EDUCATION AND WORKFORCE DEVELOPMENT TO ADVANCE SYSTEMS THINKING

Discussions about education and workforce development typically focus on the workforce deficit on the manufacturing and quality sides, Bollenbach said. However, there is also an acute need for a trained workforce that can operate in new analytical and data-rich environments. To develop the leaders of tomorrow, scientists and engineers should advocate for systems thinking approaches, Bollenbach said, and demonstrate the value of data-rich research and development in their places of work. Speaking from his manufacturing perspective, he shared his vision of a generation of scientists and engineers who “stop saying ‘the process is the product’ and start saying, ‘this process is the product, but we also know that these others are, too, because we have a robust understanding of and are well-informed by data.’”

● What you have to do: According to the passage on education and workforce development, in what kind of environments is there an acute need for a trained workforce? The data that comes next is separate from the passage on education and workforce development.

● Data supplied:

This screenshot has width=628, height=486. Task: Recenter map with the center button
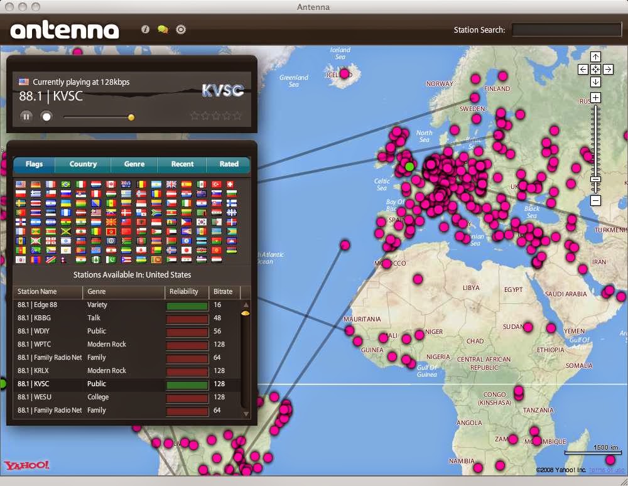[x=595, y=69]
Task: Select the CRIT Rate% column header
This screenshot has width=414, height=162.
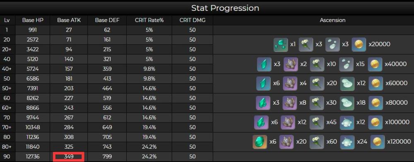Action: coord(149,20)
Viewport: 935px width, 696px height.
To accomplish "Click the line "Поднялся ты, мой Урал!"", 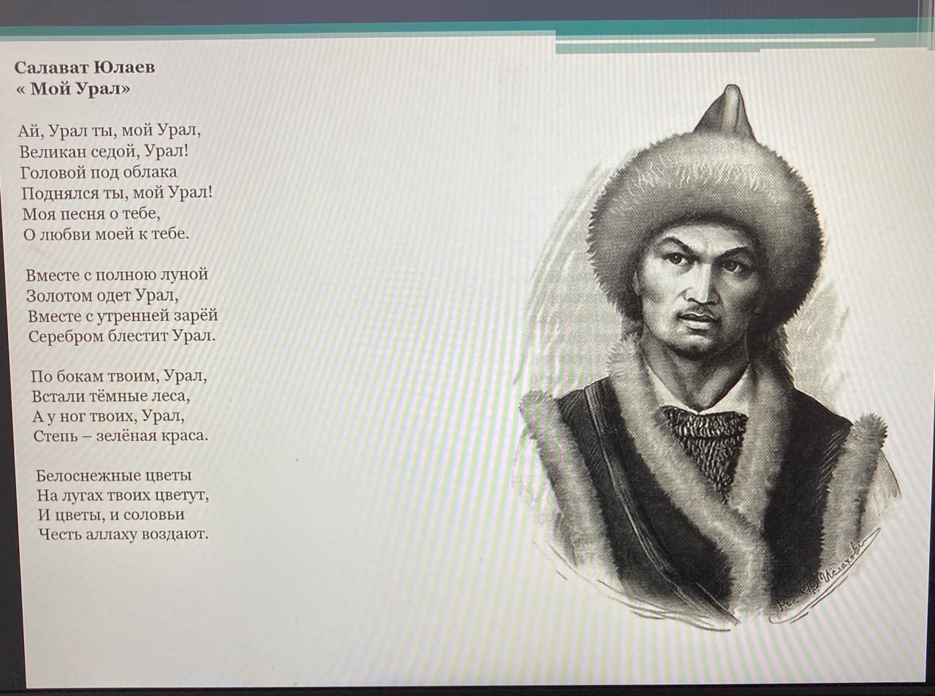I will pyautogui.click(x=118, y=193).
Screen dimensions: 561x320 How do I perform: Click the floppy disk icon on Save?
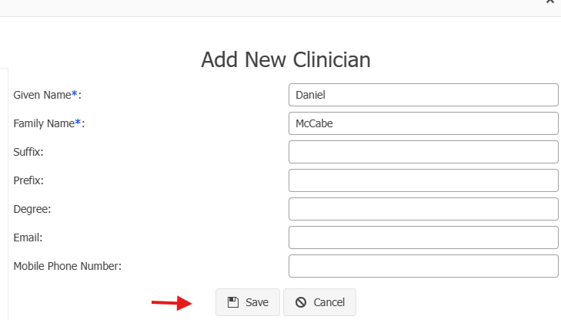click(233, 302)

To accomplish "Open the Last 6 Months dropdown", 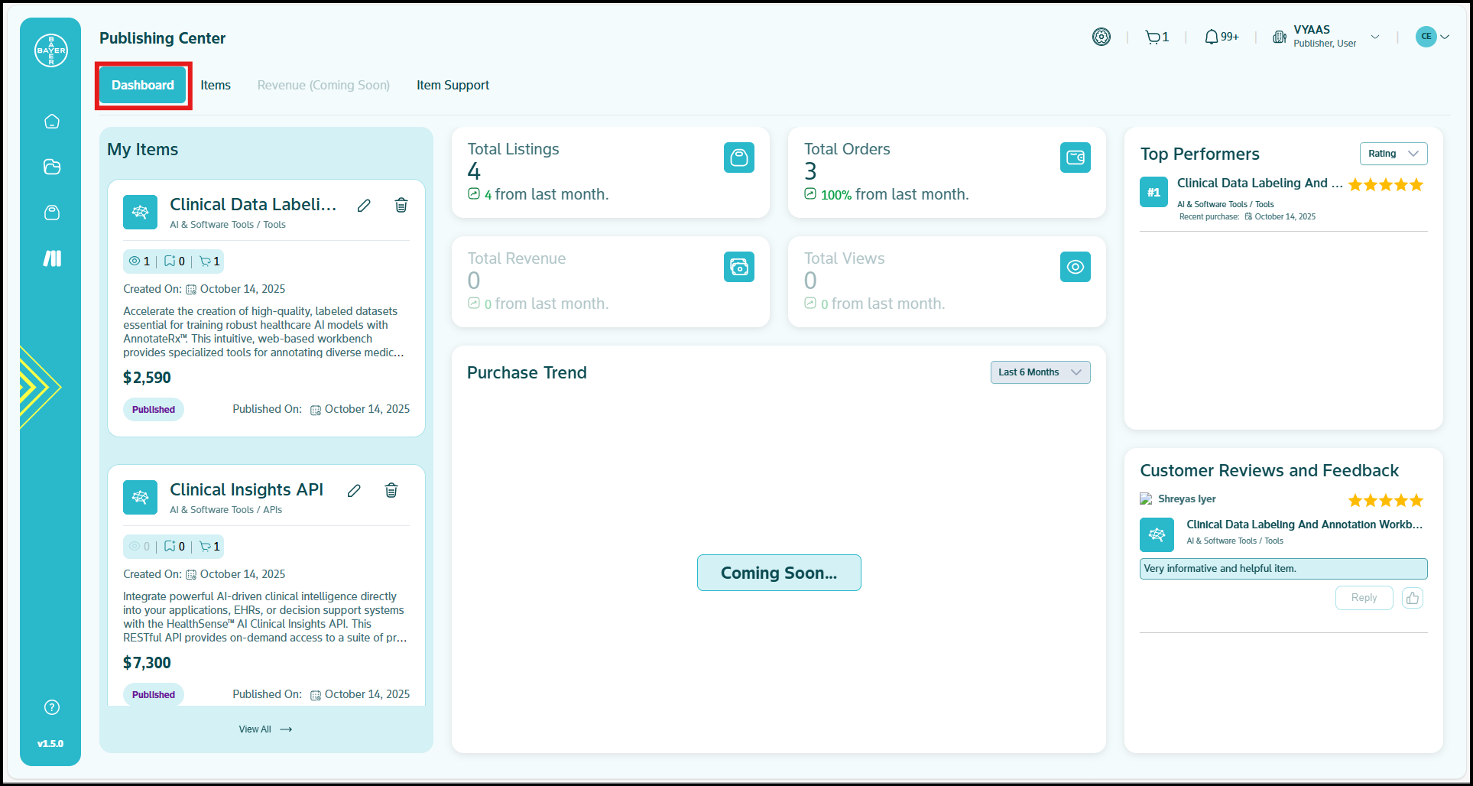I will pyautogui.click(x=1040, y=372).
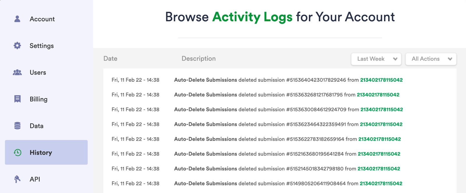Click the Description column header
The height and width of the screenshot is (193, 466).
(199, 59)
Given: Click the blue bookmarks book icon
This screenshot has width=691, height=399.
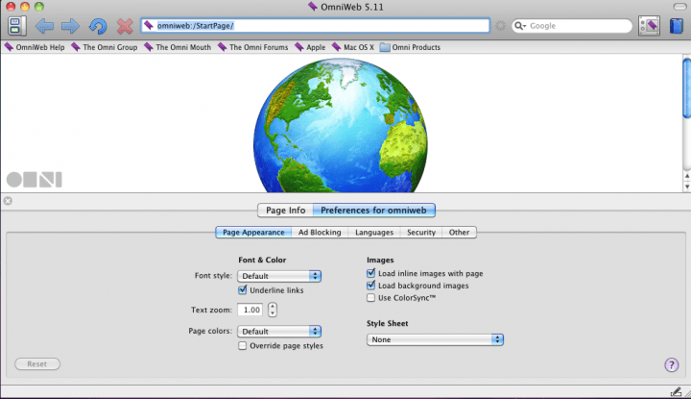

● Task result: New analytical and data-rich environments.